Perché gli archivi sono la più grande ricchezza dei brand Il nuovo main asset nella moda dei grandi conglomerati
Prima è toccato a Tiffany & Co., acquistato con fatica da LVMH, e Supreme, entrato in VF Corp dopo decenni di indipendenza. Poi c’è stato Stone Island, acquisito da Moncler con una mossa a sorpresa. Infine hanno cominciato a circolare le voci sul gruppo OTB e Jil Sander che fanno presagire una prossima acquisizione del brand da parte di Renzo Rosso. Verso la fine del 2020, sempre più brand storici ancora indipendenti preferiscono accorparsi a un qualche conglomerato, seguendo l’adagio che dice: «Nessuno vince da solo».
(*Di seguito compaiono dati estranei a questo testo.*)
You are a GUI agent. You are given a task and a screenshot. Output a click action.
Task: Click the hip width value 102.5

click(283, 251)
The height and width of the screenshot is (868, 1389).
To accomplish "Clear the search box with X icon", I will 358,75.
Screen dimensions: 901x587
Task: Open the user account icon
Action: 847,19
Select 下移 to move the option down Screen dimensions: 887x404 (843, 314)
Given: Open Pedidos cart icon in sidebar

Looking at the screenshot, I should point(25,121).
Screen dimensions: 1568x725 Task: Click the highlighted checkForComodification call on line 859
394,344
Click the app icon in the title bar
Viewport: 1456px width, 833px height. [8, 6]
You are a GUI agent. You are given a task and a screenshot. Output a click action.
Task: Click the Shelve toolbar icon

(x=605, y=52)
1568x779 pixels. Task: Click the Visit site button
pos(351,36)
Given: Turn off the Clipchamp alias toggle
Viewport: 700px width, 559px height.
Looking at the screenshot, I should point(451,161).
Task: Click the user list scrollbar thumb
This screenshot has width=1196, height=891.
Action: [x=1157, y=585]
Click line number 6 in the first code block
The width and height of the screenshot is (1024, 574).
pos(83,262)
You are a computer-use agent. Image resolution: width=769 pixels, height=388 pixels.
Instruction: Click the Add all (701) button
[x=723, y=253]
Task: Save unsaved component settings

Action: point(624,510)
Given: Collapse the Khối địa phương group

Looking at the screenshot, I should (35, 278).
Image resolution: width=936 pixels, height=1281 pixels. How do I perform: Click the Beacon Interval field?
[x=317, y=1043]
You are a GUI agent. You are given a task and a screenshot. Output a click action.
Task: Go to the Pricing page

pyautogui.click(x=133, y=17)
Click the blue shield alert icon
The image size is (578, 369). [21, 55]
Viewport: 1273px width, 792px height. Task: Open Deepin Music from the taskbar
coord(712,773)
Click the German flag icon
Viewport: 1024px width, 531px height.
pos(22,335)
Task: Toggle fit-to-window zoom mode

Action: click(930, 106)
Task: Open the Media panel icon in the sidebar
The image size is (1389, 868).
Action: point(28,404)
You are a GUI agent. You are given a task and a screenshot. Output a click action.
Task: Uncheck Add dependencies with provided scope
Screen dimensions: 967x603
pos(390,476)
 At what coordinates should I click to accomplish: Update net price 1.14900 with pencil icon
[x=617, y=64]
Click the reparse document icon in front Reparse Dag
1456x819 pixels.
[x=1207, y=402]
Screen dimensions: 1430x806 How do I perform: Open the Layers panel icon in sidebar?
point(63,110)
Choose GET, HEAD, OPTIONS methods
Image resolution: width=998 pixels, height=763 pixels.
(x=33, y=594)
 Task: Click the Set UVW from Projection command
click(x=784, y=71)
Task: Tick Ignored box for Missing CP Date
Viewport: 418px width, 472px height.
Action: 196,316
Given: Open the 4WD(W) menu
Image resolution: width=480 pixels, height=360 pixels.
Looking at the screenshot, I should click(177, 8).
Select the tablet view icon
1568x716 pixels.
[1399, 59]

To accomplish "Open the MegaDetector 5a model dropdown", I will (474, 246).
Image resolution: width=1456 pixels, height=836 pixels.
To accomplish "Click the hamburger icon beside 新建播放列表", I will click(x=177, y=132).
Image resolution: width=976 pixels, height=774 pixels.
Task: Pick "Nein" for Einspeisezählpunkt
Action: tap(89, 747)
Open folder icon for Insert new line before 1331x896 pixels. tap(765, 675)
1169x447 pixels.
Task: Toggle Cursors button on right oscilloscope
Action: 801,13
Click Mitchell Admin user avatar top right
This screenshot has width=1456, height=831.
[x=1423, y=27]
Nell’acquisizione di un brand, sono molti i fattori che concorrono a stabilirne il valore. Tra questi ci sono il posizionamento sul mercato e la performance commerciale ma c’è un terzo fattore che non solo è tanto rilevante quanto i primi due, ma che nel corso del 2021, se la politica di acquisizioni proseguirà, si rivelerà essere sempre più prezioso. Si tratta dell’archivio di un brand – quella massa di trademark, modelli, campioni, ricerche, bozzetti, stampe e design che costituisce il patrimonio genetico di ogni maison di moda.
Ma perché il valore dell’archivio dovrebbe andare aumentando, considerata già la sua centralità? Due motivi: il primo è la nascita di un movimento digitale di nome archival fashion, ossia un nuovo ecosistema di pagine social, showroom, archivi Instagram e personalità dell’ambiente che hanno riportato in auge, nell’internet talk, l’apprezzamento e la conoscenza minuziosa degli archivi dei più importanti brand di moda; dall’altro il nuovo amore del vintage che sembra essersi sviluppato nel pubblico negli ultimi anni, che parla sia alle issues della democraticità della moda che a quelle della sostenibilità, ma che soprattutto indica ai brand quali sono state in passate, e quali saranno di certo in futuro, le carte vincenti da giocarsi col pubblico.